LA BARRIÈRE DU COMBAT.


Dans un roman de Walter Scott, le Château de Kenilworth, si nous avons bonne mémoire, est esquissée la plaisante figure d’un propriétaire d’ours et de bouledogues, qui se plaint à la reine Élisabeth du tort que font à son spectacle les pièces de théâtre d’un certain drôle nommé Shakspeare, qui corrompt l’esprit de la jeunesse anglaise par toute sortes de billevesées et d’inventions romanesques ; les plaintes de ce bonhomme sur ce que le brave jeu de l’ours et du bouledogue, ce plaisir si foncièrement britannique, n’est plus aussi suivi et aussi goûté qu’autrefois, sont tout à fait touchantes et prises sur nature. La digne maîtresse de l’établissement de la barrière du Combat nous a rappelé les doléances du vieil Anglais ; il est vrai que, ne pouvant s’en prendre à aucun Shakspeare de la diminution de sa clientèle, elle accuse la révolution de juillet et le choléra : le peuple préfère les mélodrames du boulevard aux escarmouches innocentes de la barrière du Combat, et les hurlements des acteurs aux abois des chiens. Est-ce un progrès ? — Nous sommes de l’avis du bon montreur d’ours, et nous en doutons.

Le spectacle du Combat est un plaisir plus sain et moins énervant que celui du théâtre qui agit sur l’imagination, et qui trouble les têtes faibles par des maximes immorales et des raisonnements dangereux ; dangereux en eux-mêmes, ou parce qu’ils sont mal compris, ce qui est la même chose ; on ne pense pas assez aux ramifications étranges et difformes que pousse une idée indifférente d’ailleurs, dans un cerveau mal fait ; et quelle mandragore hideusement tortillée il peut naître d’une graine de violette ou de rose tombée sur un mauvais terrain ! Quant au reproche de barbarie, il est peu ou point fondé ; du reste, nous préférerions un peu de rudesse et de franche grossièreté, à l’exaltation romanesque et à la mollesse fiévreuse entretenue par la littérature frelatée des petits théâtres. — Mais nous moralisons ici à perte de vue, ce qui n’est pas notre affaire. Revenons à la description pure et simple.

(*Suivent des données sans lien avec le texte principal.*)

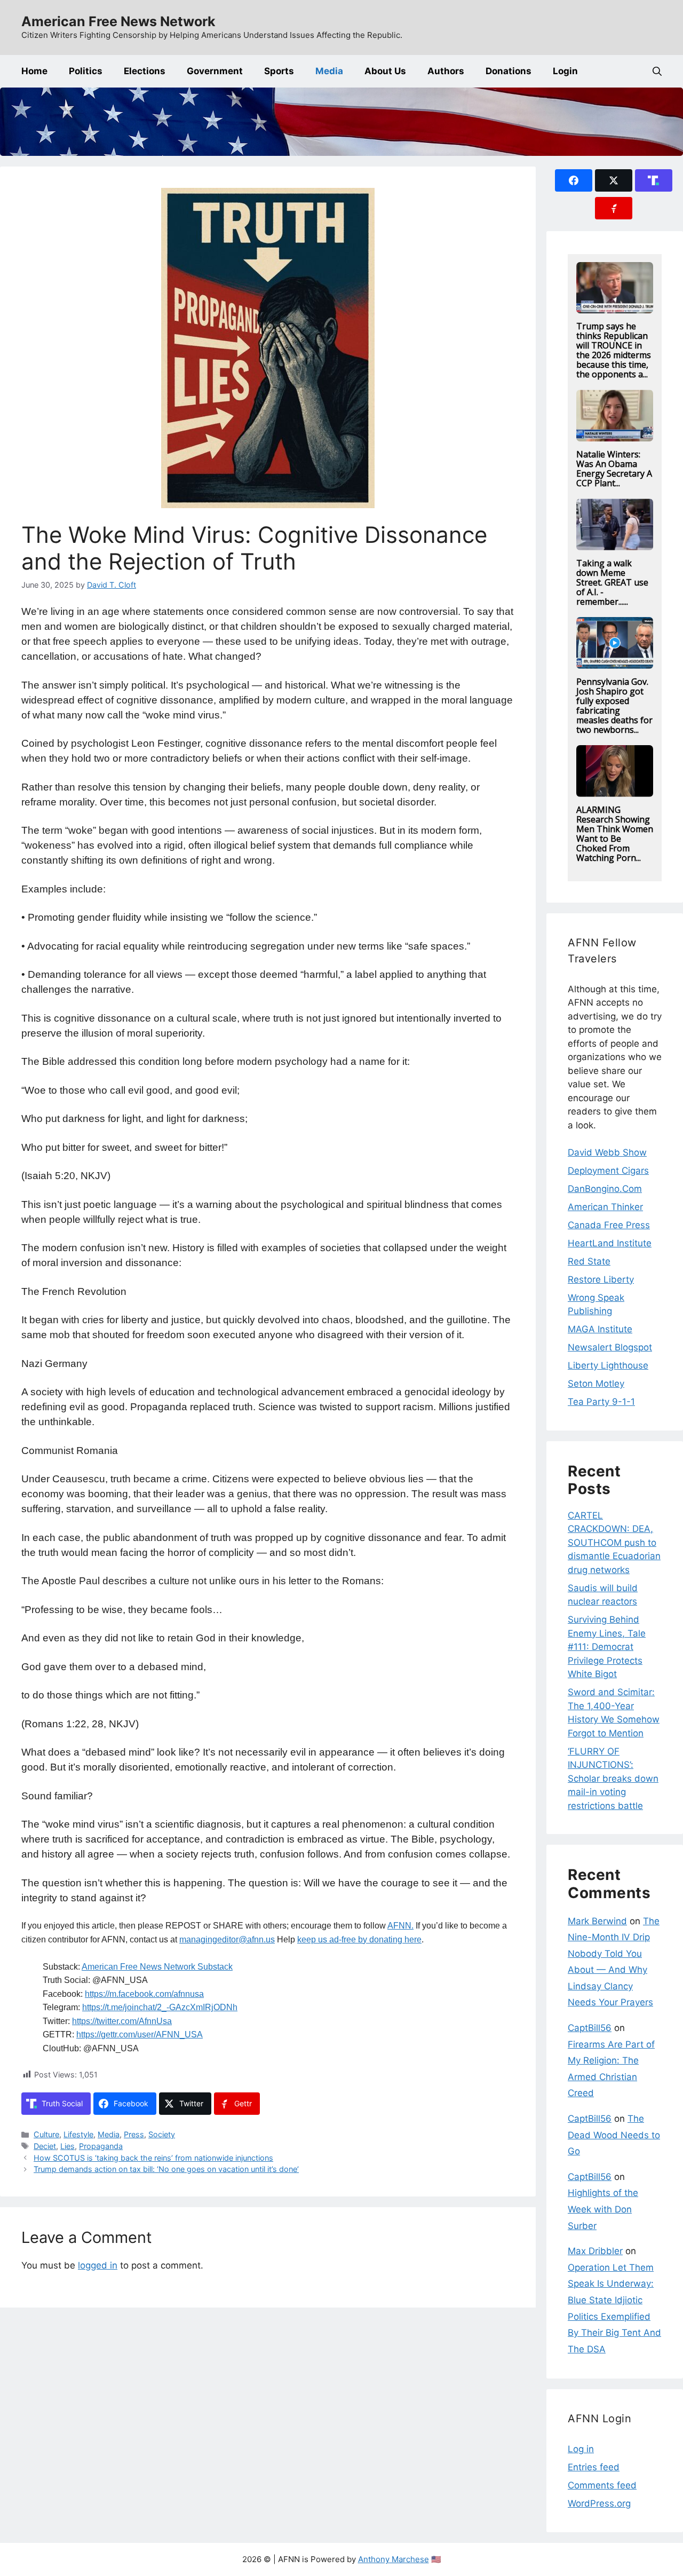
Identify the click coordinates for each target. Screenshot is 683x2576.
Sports (279, 71)
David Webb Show (607, 1152)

Tout le monde se rappelle avoir vu, dans des temps plus prospères, les affiches du Combat avec les autres affiches de spectacles, à l’angle de tous les murs. Cette pancarte était ornée à sa partie supérieure d’une gravure sur bois très-curieuse et très-mirifique ; on y voyait le jeune et vigoureux taureau d’Espagne faisant sauter en l’air une demi-douzaine de chiens éventrés dont les boyaux décrivaient de capricieuses arabesques, etldont le sang pleuvait en gouttes noires longues d’un pouce ; des piqueux habillés en sauvages avec des cottes et des bonnets emplumés, comme les gardes du corps du bœuf gras, recevaient tendrement les victimes dans leurs bras, ou les rattrapaient au vol ; d’autres sonnaient du cor ou se précipitaient sur l’ours indomptable de la mer du Nord, armés de lances et de harpons ; en haut le fameux bouledogue Maroquin, si connu pour la force de sa mâchoire, s’enlevait dans une roue d’artifice, suspendu seulement par deux crocs. Tout cela dessiné dans le goût de la complainte du Juif-Errant et de la gravure de Pyrame et Thisbé, formait déjà un spectacle fort réjouissant ; suivait en termes pompeux la nomenclature des acteurs et de leurs prouesses. Peccata, Martin, Carpolin, et dix autres non moins célèbres dans le monde des garçons bouchers, et dont les noms ne nous reviennent pas. En bas se lisait cet avertissement : « Ici l’on vend de la graisse d’ours et autres (de pendu probablement) ; l’on prend les chiens en pension, à l’année ou au mois. Les maîtres d’agrément se payent à part. »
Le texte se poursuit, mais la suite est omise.